-- EXCERPTED TEXT --
In the 2026 Digital Finance Outlook report, Moody’s predicts that blockchain-based technology will have an increasing impact this year on capital allocation and market operations of traditional financial companies.
The report states that stablecoins and tokenized assets gained adoption in payments and liquidity management in 2025, and highlights the most likely trends this year in the evolution and adoption of digital assets.
This includes the use of blockchains and other emerging technologies to foster a “unified digital ecosystem” in which previously distinct sectors — such as transition finance, private credit, and emerging markets — will become more integrated.
“Digital finance platforms now host tokenized U.S. Treasury securities and structured credit products,” the report says. “The adoption of new technology is expected to increase further next year, demonstrating efficiency gains, although operational, regulatory, and cyber risks remain.”
The report also forecasts the growing use of tokenized issuances and programmable settlement to deliver efficiency gains, helping financial institutions accelerate asset-to-cash conversions while reducing reconciliation work and lowering other costs.
Co-author Cristiano Ventricelli, Vice President and Senior Digital Assets Analyst at Moody’s, reiterates that evolving technologies such as stablecoins, tokenization, and blockchains will “interconnect” areas of finance that were previously separate.
“Various institutions are positioning themselves to adopt stablecoins for cross-border payments and liquidity management, helping to bring digital finance closer to traditional finance,” he said. “Meanwhile, asset tokenization is gaining momentum, making it easier and cheaper to issue and trade assets, as well as opening new opportunities in markets that were previously hard to access.”
Overall, Ventricelli suggested that blockchain-based technology is already optimizing traditional financial processes, which should encourage more financial institutions and service companies to launch their own solutions.
He predicted: “As these innovations mature, markets will increasingly compete for the robustness and maturity of their infrastructure layers, which should be not only secure and efficient but also highly interoperable, enabling seamless integration with existing financial systems and reducing the gap between old and new financial models.”
Regulatory Fragmentation
Although the report states that digital finance entered a “new phase” in 2026, Ventricelli acknowledges that progress may be slowed by some core challenges.
“One of the biggest is the lack of harmonized regulation across countries, which leads to fragmented infrastructure and makes institutions cautious about adopting new digital products on a large scale,” he explained.
While some regions — especially the European Union, with the MiCA regulation — are advancing regulatory harmonization, fragmentation elsewhere hampers interoperability between different systems.
For Ventricelli, this increases operational risks and makes digital assets less liquid. Additionally, he adds that increased adoption may, at least in the short term, elevate the risk of cyberattacks.
There is no doubt that adoption of blockchain-based technologies by the traditional financial sector is growing, as evidenced by recent spot ETF filings and launches, for example, with CoinShares’ annual report revealing that digital funds attracted over US$47 billion in investments last year.
But for these trends to continue and expand, Moody’s argues that a robust infrastructure and broad participation are necessary.
Ventricelli stated: “Without clear cross-border cooperation and regulatory clarity, these advantages may not be fully realized, and the growth of digital finance as a whole could be limited.”

Data items
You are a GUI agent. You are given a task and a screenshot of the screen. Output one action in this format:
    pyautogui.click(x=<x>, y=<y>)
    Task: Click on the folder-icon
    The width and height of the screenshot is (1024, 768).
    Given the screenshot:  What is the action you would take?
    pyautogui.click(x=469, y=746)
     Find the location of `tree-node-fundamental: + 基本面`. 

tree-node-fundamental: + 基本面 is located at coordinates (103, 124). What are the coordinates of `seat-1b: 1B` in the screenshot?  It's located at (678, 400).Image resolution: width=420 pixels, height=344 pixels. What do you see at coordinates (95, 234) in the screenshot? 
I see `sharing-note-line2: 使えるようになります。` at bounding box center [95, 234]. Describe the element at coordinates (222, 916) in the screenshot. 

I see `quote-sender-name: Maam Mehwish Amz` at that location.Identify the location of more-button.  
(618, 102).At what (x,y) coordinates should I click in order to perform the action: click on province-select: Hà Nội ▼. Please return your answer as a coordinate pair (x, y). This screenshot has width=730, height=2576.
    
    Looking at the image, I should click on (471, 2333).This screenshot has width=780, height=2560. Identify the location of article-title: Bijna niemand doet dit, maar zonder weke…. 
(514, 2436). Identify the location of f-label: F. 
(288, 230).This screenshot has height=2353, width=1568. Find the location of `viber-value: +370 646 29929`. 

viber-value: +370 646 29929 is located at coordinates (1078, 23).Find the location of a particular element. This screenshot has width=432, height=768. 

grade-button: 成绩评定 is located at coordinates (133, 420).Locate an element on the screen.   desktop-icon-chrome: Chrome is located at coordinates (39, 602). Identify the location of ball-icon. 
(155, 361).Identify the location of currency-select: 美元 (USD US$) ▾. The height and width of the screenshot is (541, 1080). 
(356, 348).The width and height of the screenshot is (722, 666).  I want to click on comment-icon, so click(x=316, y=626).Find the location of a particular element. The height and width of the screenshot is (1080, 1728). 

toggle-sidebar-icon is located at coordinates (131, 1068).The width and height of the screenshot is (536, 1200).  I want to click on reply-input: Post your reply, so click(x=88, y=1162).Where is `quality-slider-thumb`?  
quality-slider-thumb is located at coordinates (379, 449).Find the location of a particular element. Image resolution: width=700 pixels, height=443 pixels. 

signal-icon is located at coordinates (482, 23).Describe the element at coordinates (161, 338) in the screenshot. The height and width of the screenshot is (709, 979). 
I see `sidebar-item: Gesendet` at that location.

-- TASK DIRECTIONS --
Using the article on the Moody's digital finance report, decide whether each statement agrees with it. Answer yes or no for each, quoting the exact words of the article that decide it.
1. Stablecoins and tokenized assets gained adoption in payments and liquidity management in 2025.
2. Ventricelli expects that increased adoption will reduce the risk of cyberattacks in the short term.
3. According to CoinShares' annual report, digital funds drew more than US$47 billion in investments last year.
The records were taken from a separate source.

-- ANSWER --
1. Yes: "stablecoins and tokenized assets gained adoption in payments and liquidity management in 2025"
2. No: "increased adoption may, at least in the short term, elevate the risk of cyberattacks"
3. Yes: "digital funds attracted over US$47 billion in investments last year"